Before you start, make sure the outlet box is large enough to safely hold all of the wires and the new receptacle. Here’s the formula to figure the minimum box size required by the NEC: Add 1 for each hot and neutral wire entering the box, 1 for all of the wire clamps, and 2 for each receptacle. (You’d also add 1 if you had any ground wires.) Multiply this figure by 2 for 14-gauge wire and 2.25 for 12-gauge wire to get the minimum box volume in cubic inches. Our standard metal outlet box is defined by the NEC as having 14 cu. in. Consult the code or call your electrical inspector for the volume of your metal box. Plastic boxes have the volume stamped in them.

Test before you start

Before doing any electrical wiring be sure the power is off to the box or wires you'll be working with.

Remove the old receptacle

Match the gauge of these wires to the amperage of the circuit: 14-gauge for 15-amp circuits and 12-gauge for 20-amp circuits.
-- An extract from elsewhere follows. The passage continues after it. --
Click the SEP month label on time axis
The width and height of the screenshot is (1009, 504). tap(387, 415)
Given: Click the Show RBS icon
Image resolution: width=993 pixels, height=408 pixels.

The correct amperage will be marked on the fuse or circuit breaker whose circuit you’re connecting to. Splice the new white wire to the existing neutral white wires, and the black to the existing hot wires. Make sure the wire connectors you’re using can safely connect the three 14- or 12-gauge wires. This information is printed on the package.

Connect the new GFCI

GFCI receptacles have two sets of hot and neutral terminals, labeled “Line” and “Load.” The “Line” terminals are for incoming power. Connect the hot and neutral wires from the main panel to these “Line” terminals.
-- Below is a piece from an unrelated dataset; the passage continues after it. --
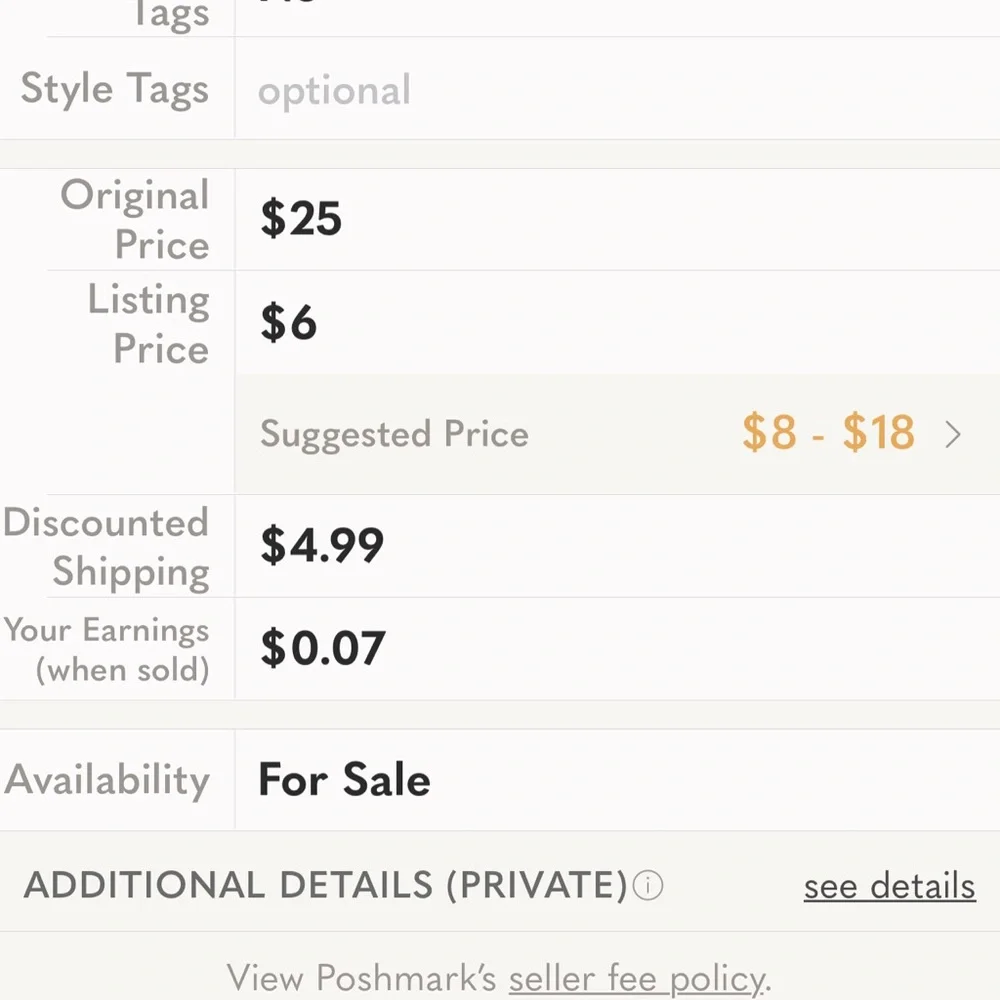Tap the Style Tags label
The height and width of the screenshot is (1000, 1000).
point(115,89)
The “Load” terminals are for protecting additional receptacles with the GFCI. Don’t use them unless you know where the wiring goes and whether or not you want to protect those receptacles. The “Load” terminals on our GFCI are covered with yellow tape to prevent someone from inadvertently connecting the power leads to them.


Aluminum wiring requires special handling. If you have aluminum wiring, call in a licensed pro who's certified to work with it. This wiring is dull gray, not the dull orange that’s characteristic of copper.

Required Tools for this Project

Have the necessary tools for this DIY project lined up before you start—you’ll save time and frustration.

  • 4-in-1 screwdriver
  • Electrical tape
  • Voltage tester
  • Safety glasses
  • Wire stripper/cutter

New GFCI receptacle, wire nuts (check wire size and number of wires)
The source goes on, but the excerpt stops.